Joint Media Release with NSW Department of Planning and Environment
With El Niño conditions declared, water for the environment is being used to support native fish in the Peel River with ongoing flows throughout spring and summer.
The NSW Department of Planning and Environment (DPE), in partnership with the Commonwealth Environmental Water Holder (CEWH), may deliver up to 4500 megalitres in the Peel River as conditions require, potentially through to February 2024.
DPE Wetlands Rivers and Conservation Officer Paul Keyte said three consecutive wet years had boosted food sources in the river, creating optimal conditions for native fish.
Mr Keyte said maintaining a minimum flow level is now vital to support breeding cycles.
“Threatened species such as Murray cod, freshwater catfish, and the northern river blackfish breed when water temperatures rise.

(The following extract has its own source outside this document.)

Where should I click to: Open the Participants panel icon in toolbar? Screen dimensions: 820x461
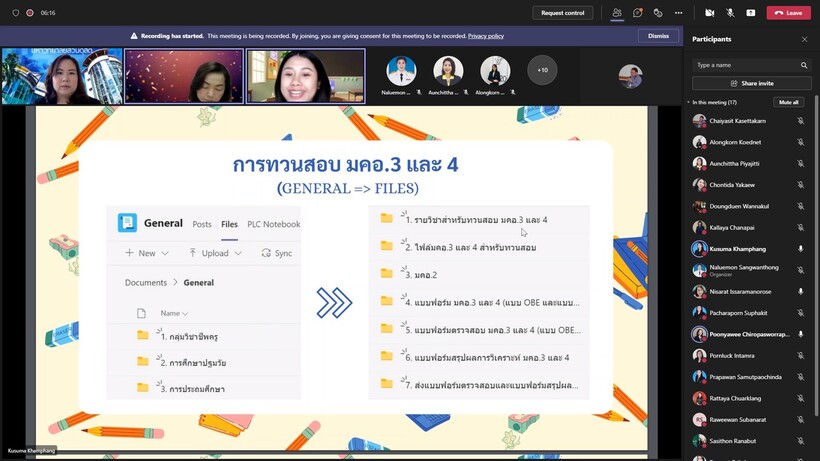point(616,13)
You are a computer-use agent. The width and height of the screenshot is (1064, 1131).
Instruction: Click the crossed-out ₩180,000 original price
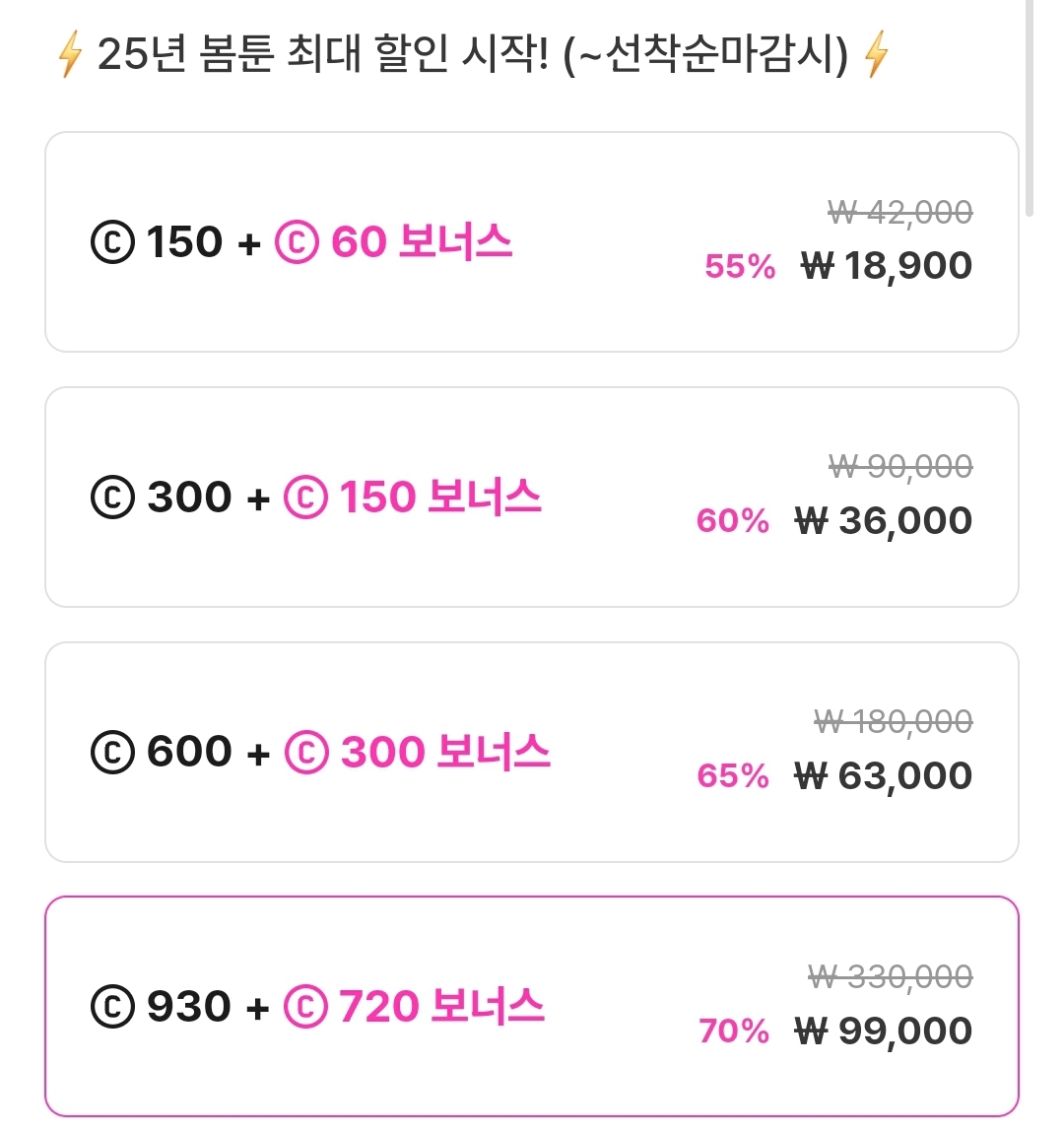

“We know that Murray cod start to breed from mid-September, nesting and laying eggs. If river flows reduce, nests will become exposed, and this reduces the chance of successful breeding.
“Keeping the river flow at around 100 megalitres a day will support nests and provide an opportunity for juveniles to move between habitat to seek food and shelter,” Mr Keyte said.
Commonwealth Environmental Water Holder, Dr Simon Banks said the joint watering action was an ideal opportunity to gain maximum benefit from water for the environment.
“Working with NSW DPE and other partners gives us a good opportunity to combine resources, evidence and knowledge to deliver for the environment.
“Our science program gives us a comprehensive picture of the best conditions for native fish to breed and move so the delivery is timed and managed to produce the best results.
“As part of this science program a native fish monitoring project has been funded with additional support from NSW DPE, helping to improve our knowledge about native fish communities in the Peel River and how they respond to flows.
“The movement of tagged Murray cod, golden perch, freshwater catfish and northern river blackfish is monitored by listening stations in the Peel River to give us information on where, when and how far individual fish travel in response to flows.
“Water for the environment will also benefit other aquatic animals in the river system.
“The proposed release strategy will support platypus food and habitat, with flows covering their primary feeding areas,” he said.
Local recreational fisher and river user Anne Michie welcomed the watering action.
"The environmental water flowing down the Peel will provide many benefits to the local river,” Ms Michie said.
“The water will continue to provide food and habitat to many critters that call the Peel home, including cod, yellow belly, and the reclusive platypus.
“It’s fantastic to be able to provide positive results for nature and the river," Ms Michie said.